-- ASSIGNED TASK --
Without any images, output the records below verbatim.

-- MATERIAL FOR THIS EXERCISE --
[Start of Attachment]
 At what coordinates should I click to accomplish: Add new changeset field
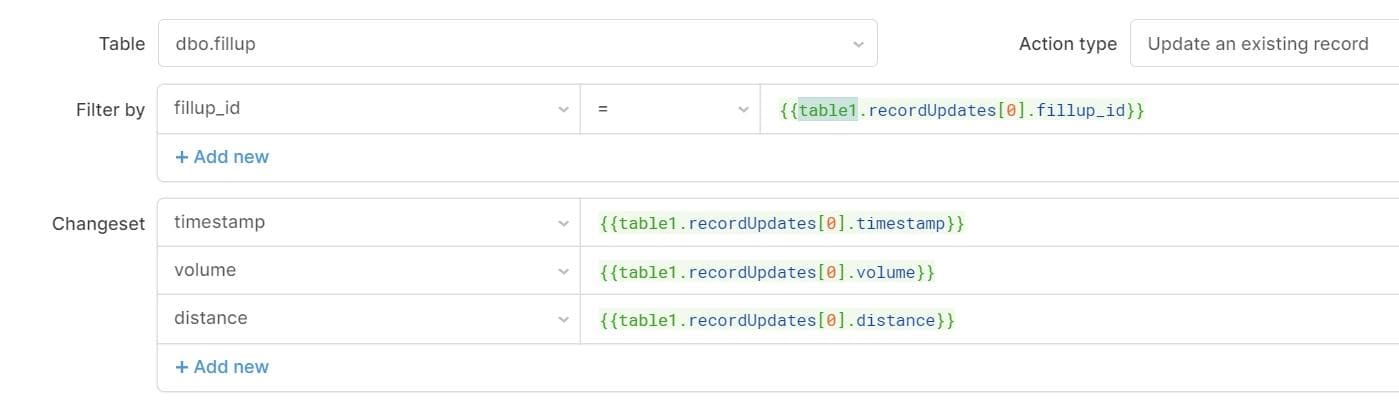click(222, 367)
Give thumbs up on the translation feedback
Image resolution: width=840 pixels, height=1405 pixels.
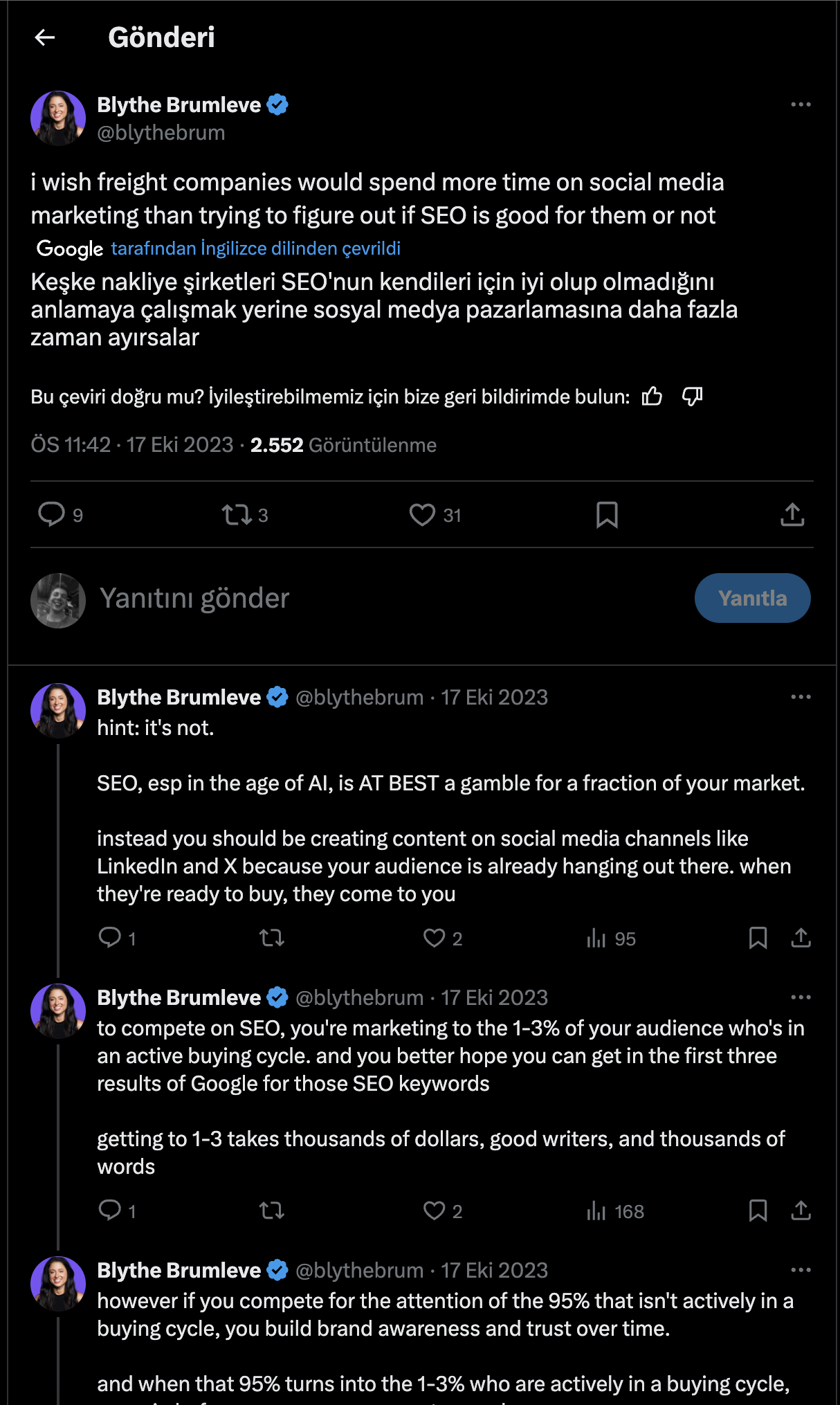tap(651, 397)
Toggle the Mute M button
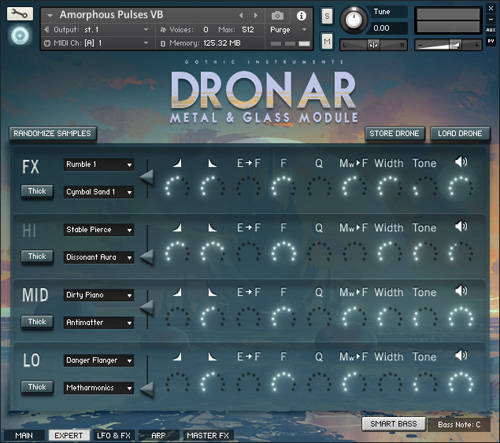 [x=327, y=41]
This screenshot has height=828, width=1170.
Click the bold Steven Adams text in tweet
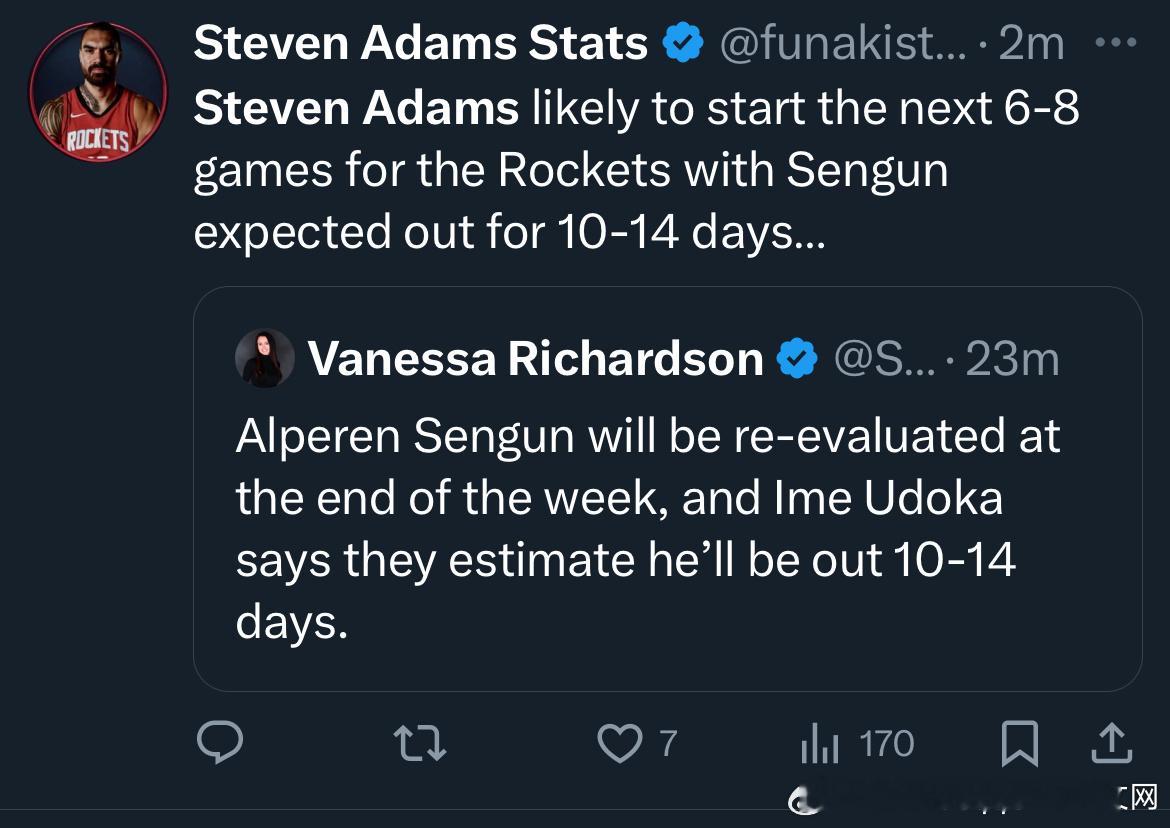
[End of Attachment]
-- FINISHED EXERCISE --
 At what coordinates should I click to accomplish: Add new changeset field
click(222, 367)
Give thumbs up on the translation feedback
Image resolution: width=840 pixels, height=1405 pixels.
tap(651, 397)
Toggle the Mute M button
 [x=327, y=41]
This screenshot has height=828, width=1170.
Click the bold Steven Adams text in tweet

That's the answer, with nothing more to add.